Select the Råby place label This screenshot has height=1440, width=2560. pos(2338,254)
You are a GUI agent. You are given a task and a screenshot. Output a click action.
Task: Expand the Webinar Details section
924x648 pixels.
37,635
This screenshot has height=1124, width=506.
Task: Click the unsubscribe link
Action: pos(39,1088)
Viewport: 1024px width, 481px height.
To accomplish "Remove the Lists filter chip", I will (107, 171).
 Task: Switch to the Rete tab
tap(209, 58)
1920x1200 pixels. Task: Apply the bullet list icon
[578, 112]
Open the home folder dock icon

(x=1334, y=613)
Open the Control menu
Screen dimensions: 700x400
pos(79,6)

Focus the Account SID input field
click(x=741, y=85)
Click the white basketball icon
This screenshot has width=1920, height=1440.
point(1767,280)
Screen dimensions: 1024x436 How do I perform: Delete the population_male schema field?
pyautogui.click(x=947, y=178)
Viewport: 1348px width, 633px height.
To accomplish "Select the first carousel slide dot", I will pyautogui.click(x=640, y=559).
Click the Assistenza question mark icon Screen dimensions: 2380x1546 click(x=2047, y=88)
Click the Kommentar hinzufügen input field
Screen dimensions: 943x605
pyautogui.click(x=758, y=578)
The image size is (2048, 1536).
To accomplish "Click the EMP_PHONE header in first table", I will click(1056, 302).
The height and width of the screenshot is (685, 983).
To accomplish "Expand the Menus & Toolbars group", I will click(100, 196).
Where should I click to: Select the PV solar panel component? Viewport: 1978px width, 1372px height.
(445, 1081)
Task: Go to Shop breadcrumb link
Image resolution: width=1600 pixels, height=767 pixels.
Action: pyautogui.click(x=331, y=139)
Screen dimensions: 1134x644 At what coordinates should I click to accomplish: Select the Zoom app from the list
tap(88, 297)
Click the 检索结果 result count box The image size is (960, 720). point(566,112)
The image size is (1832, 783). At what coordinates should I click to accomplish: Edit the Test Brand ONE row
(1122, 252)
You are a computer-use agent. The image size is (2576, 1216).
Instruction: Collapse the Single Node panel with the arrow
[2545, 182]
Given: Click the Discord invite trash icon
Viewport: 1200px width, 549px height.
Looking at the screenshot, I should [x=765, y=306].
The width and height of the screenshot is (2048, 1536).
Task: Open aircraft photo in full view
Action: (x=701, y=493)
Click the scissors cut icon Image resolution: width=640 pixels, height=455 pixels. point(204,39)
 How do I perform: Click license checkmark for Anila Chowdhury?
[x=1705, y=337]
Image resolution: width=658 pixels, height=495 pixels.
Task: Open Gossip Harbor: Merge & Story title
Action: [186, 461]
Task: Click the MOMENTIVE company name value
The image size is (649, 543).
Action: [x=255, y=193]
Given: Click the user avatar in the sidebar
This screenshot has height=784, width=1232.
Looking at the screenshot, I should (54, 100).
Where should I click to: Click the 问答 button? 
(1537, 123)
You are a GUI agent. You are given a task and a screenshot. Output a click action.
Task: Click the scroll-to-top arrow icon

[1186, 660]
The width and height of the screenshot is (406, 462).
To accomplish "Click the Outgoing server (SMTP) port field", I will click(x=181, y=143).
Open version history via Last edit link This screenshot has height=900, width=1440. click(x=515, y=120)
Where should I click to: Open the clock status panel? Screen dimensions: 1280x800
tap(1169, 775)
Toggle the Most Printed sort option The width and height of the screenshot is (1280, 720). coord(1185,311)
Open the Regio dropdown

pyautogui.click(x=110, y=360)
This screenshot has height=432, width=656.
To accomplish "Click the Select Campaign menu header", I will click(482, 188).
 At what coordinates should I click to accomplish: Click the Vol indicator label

= WHAT YOU ARE ASKED TO DO =
Pull out every line in the data above that contains the word "dimensions".

= WORKED ANSWER =
Screen dimensions: 700x400
Screen dimensions: 1024x436 How do I perform: Delete the population_male schema field?
Click the Assistenza question mark icon Screen dimensions: 2380x1546 click(x=2047, y=88)
Screen dimensions: 943x605
Screen dimensions: 1134x644 At what coordinates should I click to accomplish: Select the Zoom app from the list
Where should I click to: Open the clock status panel? Screen dimensions: 1280x800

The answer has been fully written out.